QUOTED TEXT:
+++++
What Is a Financial Plan?

8 minute read time


Establishing a financial plan puts you in the driver's seat of your future. In this article, we'll cover what a financial plan is and the steps you can take to build yours. 

The key to both short- and long-term financial success lies within building a strong financial plan. Yet, 65% of Americans don't have a formal financial plan in place, according to Schwab's Modern Wealth Survey. Many Americans believe financial planning is either too costly, too time-consuming or they don't have enough money to start. We're here to put those rumors to rest: Financial planning is accessible for everyone and very simple to implement with the help of your financial advisor. Here's everything you need to know about financial planning so you can achieve your monetary milestones:

What is a financial plan?

A financial plan is a holistic framework that outlines your financial goals and objectives, along with instructions on how to achieve them. Each financial plan is tailored directly with your needs in mind and should include elements to encompass your entire financial picture — like cash flow, savings, debt and insurance. Financial plans can help you accomplish goals like buying a home, planning for retirement and other long-term financial goals.

Benefits of a financial plan

  1. Provides goal clarity: A financial plan provides you the full picture when it comes to hitting major milestones. Your financial plan can help you determine if your goals (and timelines) are feasible. Or better yet, if there are larger goals you can achieve.
  2. Helps avoid unnecessary risk: Financial plans should include strategies to manage and mitigate financial risks, like emergency funds and contingency plans. When the unexpected arises, you can lean on your financial plan for answers.
  3. Improves decision-making: A financial plan identifies problems and opportunities early so you can be proactive and take action if needed. It can help you make informed decisions to positively impact your future.
  4. Increases your financial confidence: With a well-thought out, stress‐tested financial plan, you can find the balance between comfort and confidence, which can provide you with some peace of mind.

When should you start a financial plan?
+++++
STATED EXERCISE A:
Quote the entries from the line containing "Collapse the 仓库管理 sidebar section" through the end of the entries, both ends included, and leave out the pictures.
The article on financial plans and the entries are unrelated material.

A data block
+++++
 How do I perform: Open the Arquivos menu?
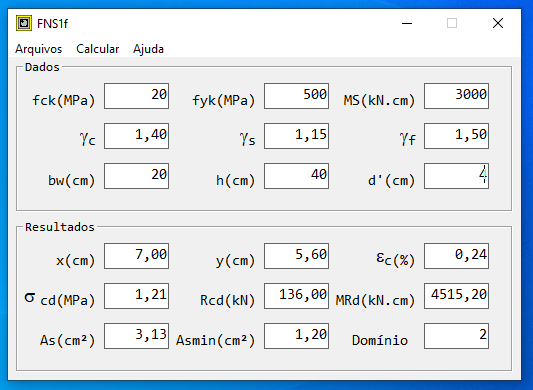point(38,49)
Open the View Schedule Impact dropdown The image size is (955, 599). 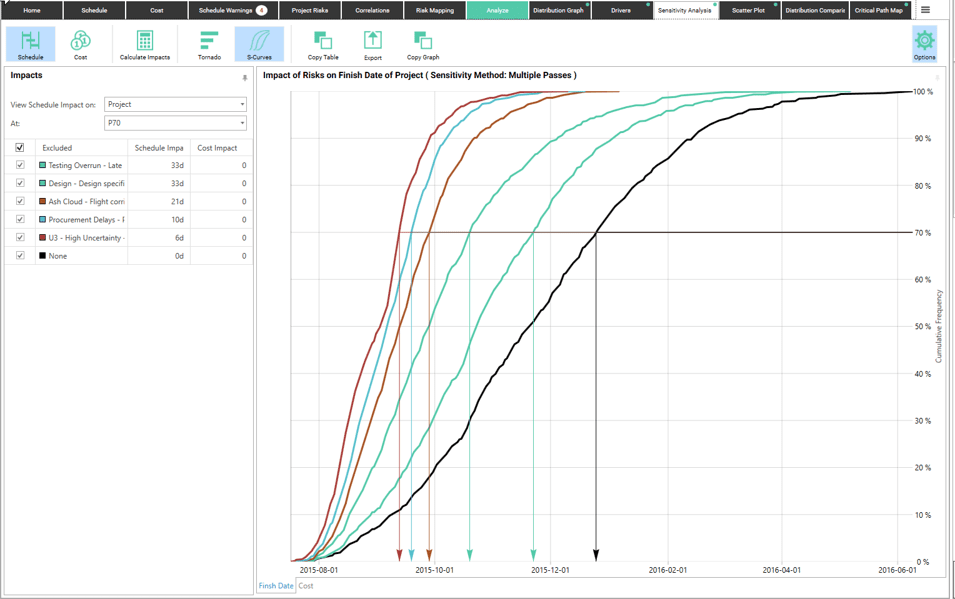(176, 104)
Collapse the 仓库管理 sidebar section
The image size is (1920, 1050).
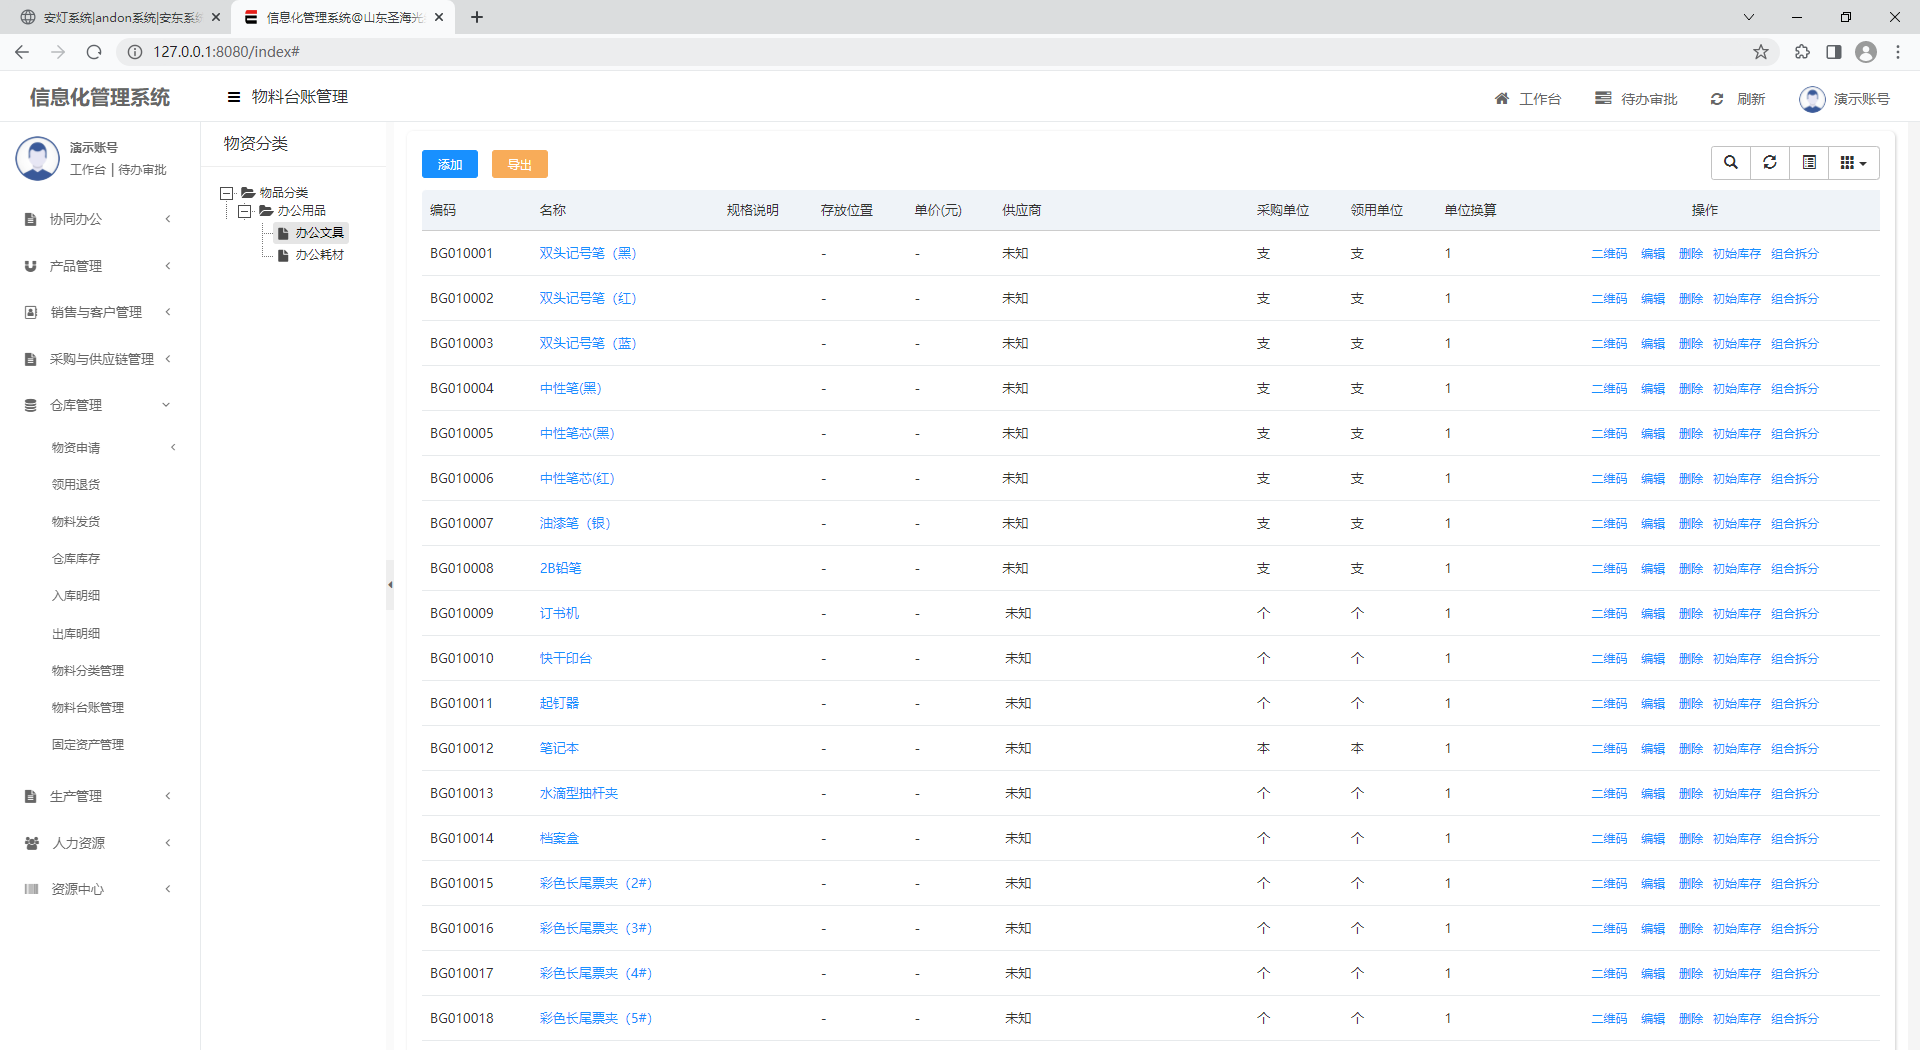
+++++
STATED EXERCISE B:
Continue the article on financial plans from where it stops.

WRITTEN RESPONSE A:
Collapse the 仓库管理 sidebar section
The image size is (1920, 1050).

WRITTEN RESPONSE B:
The simple answer is the sooner, the better. No matter if you're a new college graduate or beginning to think about retirement, you should start a financial plan to set yourself up for success. Large life changes, like a promotion or preparing for marriage, can also trigger the need to build one. Here's how we can help you put action behind your goals:

The Ten Steps to Creating a Financial Plan

1. Define your objectives and goals

Your goals are the blueprint for financial planning. By setting these goals and objectives, we can help you build a financial plan and measure progress. Most of all, we work to understand your mission. If you're having a hard time deciding on your goals, take a closer look at your personal values and what will bring you a lifetime of happiness. Your financial plan should be able to answer the following three questions:

    1. What makes me happy?
    2. What do I want to do about that?
    3. What will it cost?

Whatever your goals are, we help you put a plan in place to achieve them.

2. Assess your current financial situation

Your short-term financial life impacts your long-term goals. Review your income, expenses, assets and liabilities so you're aware of where you're currently at financially. We can guide you towards your life-long goals by helping you calculate your current net worth and evaluating your cash flow.

3. Create a budget

A personal budget helps you stay on track with your financial goals. Budgets also help you avoid overspending and reduce monetary stress. We recommend following the 50/30/20 budget model so you can track your needs, wants and savings. For this method, you should put half of your income towards your financial obligations — like groceries, insurance and rent. 30% should be allocated towards your wants: such as vacations, going out to eat and other purchases that are fun but aren’t necessary. The remaining 20% should be placed in your savings either in the form of an emergency fund, savings account or long-term investments.

Follow these steps to create your own budget and reach out to your advisor if you need help creating one tailored to your financial picture.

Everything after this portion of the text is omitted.